Nous croyons, nous, que la peine est trop barbare, et qu’elle n’épouvante pas assez…

Nous croyons, nous, que dans quelques crimes, tels que le parricide, ou autres forfaits qualifiés, l’aveuglement et un isolement perpétuel mettraient un condamné dans l’impossibilité de nuire, et le puniraient d’une manière mille fois plus redoutable, tout en lui laissant le temps du repentir et de la rédemption.

Si l’on doutait de cette assertion, nous rappellerions beaucoup de faits constatant l’horreur invincible des criminels endurcis pour l’isolement. Ne sait-on pas que quelques-uns ont commis des meurtres pour être condamnés à mort, préférant ce supplice à une cellule?… Quelle serait donc leur terreur, lorsque l’aveuglement, joint à l’isolement, ôterait au condamné l’espoir de s’évader, espoir qu’il conserve et qu’il réalise quelquefois même en cellule et chargé de fers?

Et à ce propos, nous pensons aussi que l’abolition des condamnations capitales sera peut-être une des conséquences forcées de l’isolement pénitentiaire: l’effroi que cet isolement inspire à la génération qui peuple à cette heure les prisons et les bagnes étant tel que beaucoup d’entre ces incurables préféreront encourir le dernier supplice que l’emprisonnement cellulaire, alors il faudra sans doute supprimer la peine de mort pour leur enlever cette dernière et épouvantable alternative.
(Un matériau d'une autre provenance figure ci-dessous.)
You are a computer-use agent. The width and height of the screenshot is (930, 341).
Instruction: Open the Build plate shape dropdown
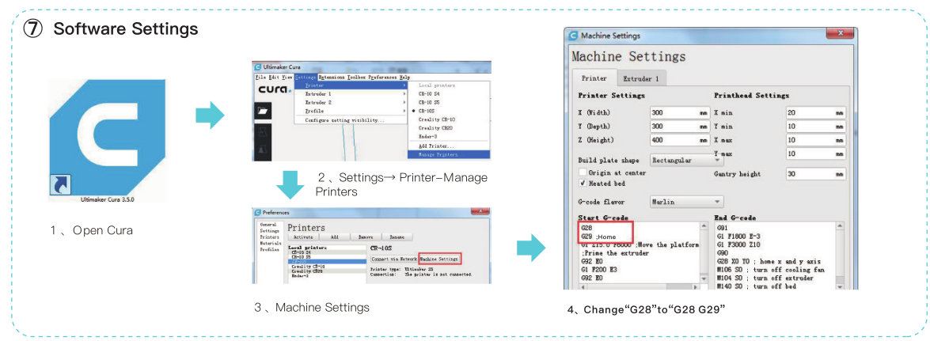[685, 160]
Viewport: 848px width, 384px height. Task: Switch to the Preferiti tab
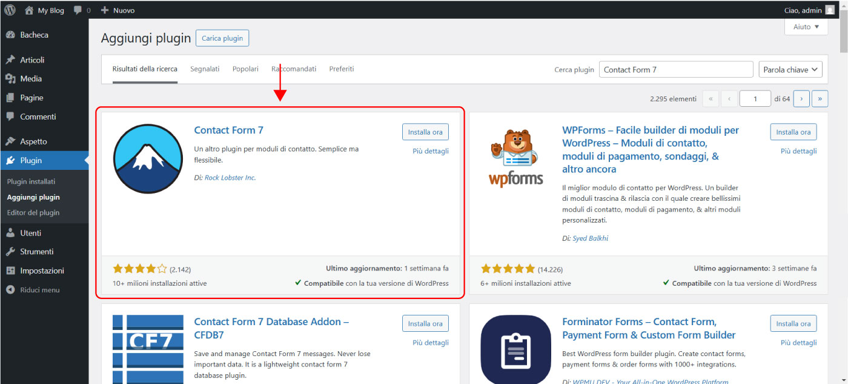(342, 69)
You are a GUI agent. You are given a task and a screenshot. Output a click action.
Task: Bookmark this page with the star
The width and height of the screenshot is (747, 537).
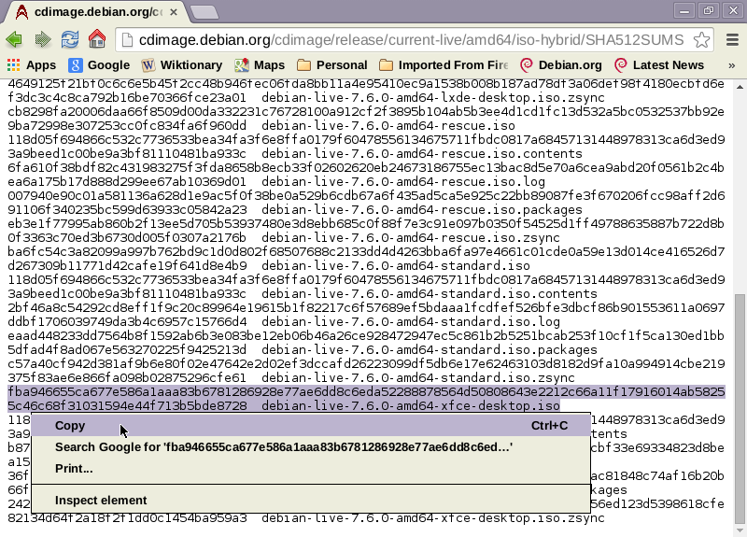coord(700,40)
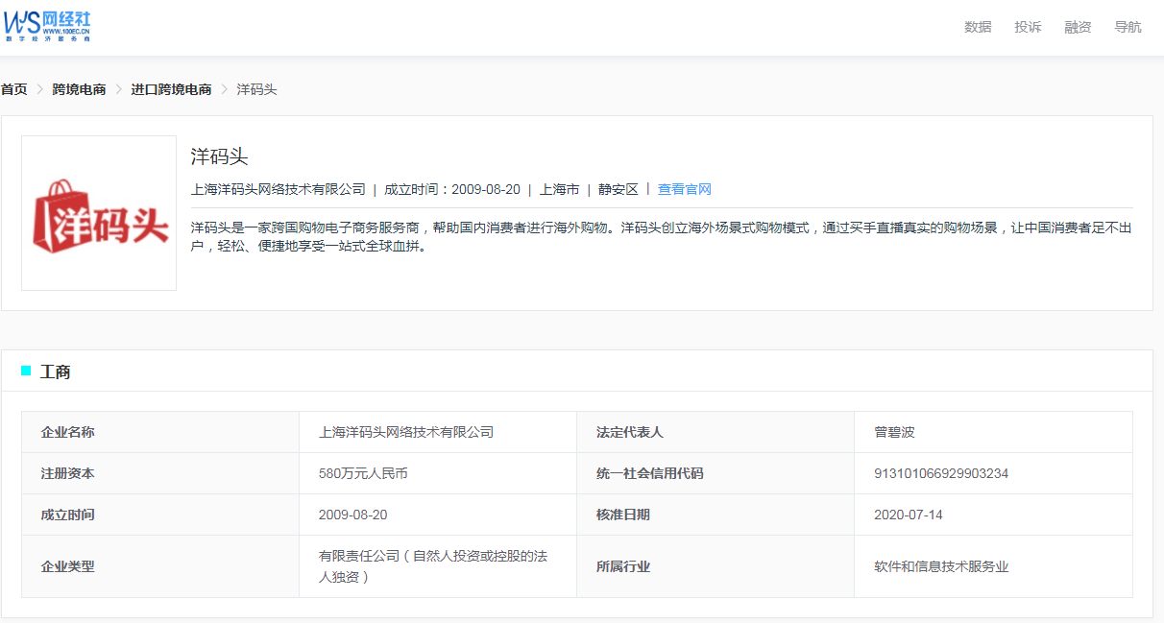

Avant de poursuivre notre récit, disons quelques mots des relations récemment établies entre le Chourineur et Martial.

Une fois Germain sorti de prison, le Chourineur prouva facilement qu’il s’était volé lui-même, avoua au juge d’instruction le but de cette singulière mystification, et fut mis en liberté après avoir été justement et sévèrement admonesté par ce magistrat.

N’ayant pas alors retrouvé Fleur-de-Marie, et voulant récompenser de ce nouvel acte de dévouement le Chourineur, auquel il devait déjà la vie, Rodolphe, pour combler les vœux de son rude protégé, l’avait logé à l’hôtel de la rue Plumet, lui promettant de l’emmener à sa suite lorsqu’il retournerait en Allemagne. Nous l’avons dit, le Chourineur éprouvait pour Rodolphe l’attachement aveugle, obstiné du chien pour son maître. Demeurer sous le même toit que le prince, le voir quelquefois, attendre avec patience une nouvelle occasion de se sacrifier à lui ou aux siens, là se bornaient l’ambition et le bonheur du Chourineur, qui préférait mille fois cette condition à l’argent et à la ferme en Algérie que Rodolphe avait mis à sa disposition.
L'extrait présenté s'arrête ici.